L'application de cette jurisprudence au cas concret de l'espèce présente, à savoir la circonstance qu'un exemplaire de contrôle est égaré par les autorités de l'État membre importateur et ne peut donc plus être renvoyé au bureau de douane de départ, aboutit au résultat suivant.

Lorsqu'un document officiel est perdu par les autorités, il s'agit certainement d'une circonstance étrangère à l'opérateur. Après le dédouanement de la marchandise par le bureau de douane de départ, l'opérateur n'a plus de pouvoir effectif de disposition sur l'exemplaire de contrôle. Celui-ci se trouve, au contraire, entre les mains des autorités de l'État membre importateur et par la suite, si tout se déroule correctement, de l'État membre exportateur.

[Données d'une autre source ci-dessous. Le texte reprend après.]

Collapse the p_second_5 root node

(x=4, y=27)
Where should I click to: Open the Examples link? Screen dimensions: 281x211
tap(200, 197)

On peut cependant se demander si la perte d'un document officiel circulant entre les autorités doit être considérée comme un événement anormal en ce sens qu'il devrait être considéré comme improbable. A notre avis, cette question appelle une réponse négative.

Assurément, des documents ne devraient pas être égarés dans un service administratif correctement géré. Toutefois, il convient de tenir compte également du fait que les opérations d'exportation ne constituent pas des cas particuliers, mais des opérations intervenant en grand nombre. Les exemplaires de contrôle précités doivent, en outre, être envoyés par les services douaniers d'un État membre aux services douaniers d'un autre État membre, puis être renvoyés. S'il arrive parfois, dans ces
conditions, que des documents soient égarés, cela peut paraître regrettable sur le plan d'une bonne gestion administrative, mais ne saurait être considéré comme anormal ou imprévisible au point qu'un tel événement doive apparaître comme improbable. Au contraire, l'adoption du règlement no 1498/76 prouve précisément que le législateur communautaire a envisagé de tels cas. Il est indiqué dans les considérants de ce règlement qu'il est possible que, par suite de circonstances non imputables à
l'opérateur, l'exemplaire de contrôle ne puisse pas être produit bien que la marchandise ait été mise à la consommation dans l'État membre de destination prévu. C'est pourquoi la Commission a prévu une réglementation en vertu de laquelle l'intéressé peut introduire une demande d'équivalence lorsque l'exemplaire de contrôle T5 n'est pas revenu au bureau de départ dans un délai de trois mois à compter de sa délivrance.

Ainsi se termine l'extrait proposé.